RECORDS FOR PROCESSING:
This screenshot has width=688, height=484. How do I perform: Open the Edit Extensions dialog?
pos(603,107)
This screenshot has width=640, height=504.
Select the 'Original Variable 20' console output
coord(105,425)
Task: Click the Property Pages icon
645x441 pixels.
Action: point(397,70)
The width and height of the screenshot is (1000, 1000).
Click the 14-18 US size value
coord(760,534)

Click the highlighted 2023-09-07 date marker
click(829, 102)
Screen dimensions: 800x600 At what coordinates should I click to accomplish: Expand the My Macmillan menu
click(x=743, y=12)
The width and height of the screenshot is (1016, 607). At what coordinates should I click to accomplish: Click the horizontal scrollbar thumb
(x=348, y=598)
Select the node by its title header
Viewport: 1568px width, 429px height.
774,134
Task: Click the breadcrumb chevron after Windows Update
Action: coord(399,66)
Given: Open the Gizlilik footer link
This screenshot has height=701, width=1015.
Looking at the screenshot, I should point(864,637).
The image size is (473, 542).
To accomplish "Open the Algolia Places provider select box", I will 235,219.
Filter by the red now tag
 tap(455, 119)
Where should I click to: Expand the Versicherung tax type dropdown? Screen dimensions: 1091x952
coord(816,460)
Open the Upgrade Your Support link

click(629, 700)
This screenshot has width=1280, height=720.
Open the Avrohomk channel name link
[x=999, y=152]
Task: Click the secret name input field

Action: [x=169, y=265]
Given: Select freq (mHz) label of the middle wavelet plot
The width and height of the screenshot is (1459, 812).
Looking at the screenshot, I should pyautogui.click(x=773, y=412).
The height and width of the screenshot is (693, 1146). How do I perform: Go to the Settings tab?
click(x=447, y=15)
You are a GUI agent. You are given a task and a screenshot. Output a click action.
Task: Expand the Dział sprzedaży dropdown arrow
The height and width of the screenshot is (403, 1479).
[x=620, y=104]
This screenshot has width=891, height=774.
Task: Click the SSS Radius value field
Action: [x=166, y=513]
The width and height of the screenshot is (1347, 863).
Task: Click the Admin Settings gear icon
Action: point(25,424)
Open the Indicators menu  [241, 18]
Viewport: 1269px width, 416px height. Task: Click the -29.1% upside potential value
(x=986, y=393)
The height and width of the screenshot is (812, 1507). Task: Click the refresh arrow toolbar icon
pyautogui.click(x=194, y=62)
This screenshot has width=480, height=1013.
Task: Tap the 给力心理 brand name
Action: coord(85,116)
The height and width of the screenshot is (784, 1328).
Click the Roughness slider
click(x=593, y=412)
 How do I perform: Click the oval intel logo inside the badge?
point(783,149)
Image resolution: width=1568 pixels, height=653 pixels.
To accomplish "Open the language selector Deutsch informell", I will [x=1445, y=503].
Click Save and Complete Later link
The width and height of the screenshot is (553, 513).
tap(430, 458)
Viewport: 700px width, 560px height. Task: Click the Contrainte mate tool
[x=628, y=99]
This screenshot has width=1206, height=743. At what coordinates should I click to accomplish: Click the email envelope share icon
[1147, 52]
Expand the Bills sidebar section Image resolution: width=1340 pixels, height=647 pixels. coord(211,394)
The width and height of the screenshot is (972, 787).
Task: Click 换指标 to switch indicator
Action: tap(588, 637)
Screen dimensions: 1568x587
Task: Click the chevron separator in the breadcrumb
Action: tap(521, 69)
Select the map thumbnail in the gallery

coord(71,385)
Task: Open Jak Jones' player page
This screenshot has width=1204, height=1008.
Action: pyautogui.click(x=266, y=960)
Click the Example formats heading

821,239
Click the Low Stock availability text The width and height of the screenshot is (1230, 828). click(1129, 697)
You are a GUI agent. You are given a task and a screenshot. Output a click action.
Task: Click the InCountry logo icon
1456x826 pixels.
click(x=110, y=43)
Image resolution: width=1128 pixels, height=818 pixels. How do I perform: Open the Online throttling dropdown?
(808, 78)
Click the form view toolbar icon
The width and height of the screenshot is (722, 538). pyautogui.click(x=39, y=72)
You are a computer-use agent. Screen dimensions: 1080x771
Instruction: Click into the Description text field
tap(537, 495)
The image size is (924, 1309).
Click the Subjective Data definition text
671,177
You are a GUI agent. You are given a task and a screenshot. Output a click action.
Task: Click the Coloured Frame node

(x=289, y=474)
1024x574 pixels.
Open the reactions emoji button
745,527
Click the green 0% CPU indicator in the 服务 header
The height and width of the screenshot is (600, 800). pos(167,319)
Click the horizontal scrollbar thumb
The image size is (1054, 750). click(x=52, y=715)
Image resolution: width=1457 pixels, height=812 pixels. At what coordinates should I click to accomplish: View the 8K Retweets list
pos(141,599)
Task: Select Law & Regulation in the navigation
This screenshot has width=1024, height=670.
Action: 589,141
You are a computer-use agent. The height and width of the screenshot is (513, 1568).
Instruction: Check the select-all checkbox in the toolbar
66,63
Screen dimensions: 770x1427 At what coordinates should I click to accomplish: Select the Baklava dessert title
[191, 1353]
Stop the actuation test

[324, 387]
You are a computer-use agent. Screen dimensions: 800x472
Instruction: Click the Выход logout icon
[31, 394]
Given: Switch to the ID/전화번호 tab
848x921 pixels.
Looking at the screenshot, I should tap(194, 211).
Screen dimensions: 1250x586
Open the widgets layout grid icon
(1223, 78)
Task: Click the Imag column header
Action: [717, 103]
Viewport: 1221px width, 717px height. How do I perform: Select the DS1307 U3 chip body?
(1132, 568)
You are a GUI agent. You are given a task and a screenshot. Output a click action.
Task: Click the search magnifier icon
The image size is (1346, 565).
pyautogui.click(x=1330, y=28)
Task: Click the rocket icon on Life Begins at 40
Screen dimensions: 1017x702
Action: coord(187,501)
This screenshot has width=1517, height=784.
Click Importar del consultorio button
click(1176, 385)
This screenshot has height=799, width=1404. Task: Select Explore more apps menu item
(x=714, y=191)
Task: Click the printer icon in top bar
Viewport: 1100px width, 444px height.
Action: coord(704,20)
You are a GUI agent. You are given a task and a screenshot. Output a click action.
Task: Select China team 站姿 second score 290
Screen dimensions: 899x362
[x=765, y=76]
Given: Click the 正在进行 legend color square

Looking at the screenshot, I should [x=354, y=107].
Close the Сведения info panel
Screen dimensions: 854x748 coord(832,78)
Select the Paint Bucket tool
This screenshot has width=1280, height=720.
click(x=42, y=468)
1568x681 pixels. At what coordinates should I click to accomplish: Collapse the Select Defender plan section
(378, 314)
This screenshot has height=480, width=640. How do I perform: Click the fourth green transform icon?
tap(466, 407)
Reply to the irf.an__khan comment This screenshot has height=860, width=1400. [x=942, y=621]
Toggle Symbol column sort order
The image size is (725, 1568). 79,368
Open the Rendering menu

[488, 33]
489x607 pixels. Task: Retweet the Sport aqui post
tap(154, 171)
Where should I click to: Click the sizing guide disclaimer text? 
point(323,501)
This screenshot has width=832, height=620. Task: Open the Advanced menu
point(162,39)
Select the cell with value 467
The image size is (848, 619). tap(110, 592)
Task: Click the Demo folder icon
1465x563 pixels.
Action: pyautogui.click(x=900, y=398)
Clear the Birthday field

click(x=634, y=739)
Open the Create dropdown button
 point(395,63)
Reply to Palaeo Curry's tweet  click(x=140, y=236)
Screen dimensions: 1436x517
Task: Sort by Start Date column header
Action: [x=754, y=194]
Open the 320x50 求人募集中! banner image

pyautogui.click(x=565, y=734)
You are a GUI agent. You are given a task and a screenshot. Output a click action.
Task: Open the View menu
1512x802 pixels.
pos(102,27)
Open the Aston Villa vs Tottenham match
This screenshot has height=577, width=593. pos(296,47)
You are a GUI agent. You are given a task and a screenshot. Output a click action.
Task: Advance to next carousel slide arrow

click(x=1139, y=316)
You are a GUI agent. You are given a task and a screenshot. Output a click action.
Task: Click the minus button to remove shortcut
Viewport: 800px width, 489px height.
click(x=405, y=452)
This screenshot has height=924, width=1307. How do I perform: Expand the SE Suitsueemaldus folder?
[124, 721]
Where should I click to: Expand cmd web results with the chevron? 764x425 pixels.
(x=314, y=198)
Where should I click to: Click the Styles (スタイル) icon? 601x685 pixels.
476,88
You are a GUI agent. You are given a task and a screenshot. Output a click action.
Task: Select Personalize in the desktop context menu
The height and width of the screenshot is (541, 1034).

WHAT YOU ARE ASKED TO DO:
Look through the listing and extract every line with "computer" in it.

RESULT OF THIS EXERCISE:
You are a computer-use agent. Screen dimensions: 1080x771
You are a computer-use agent. The height and width of the screenshot is (513, 1568).
You are a computer-use agent. Screen dimensions: 800x472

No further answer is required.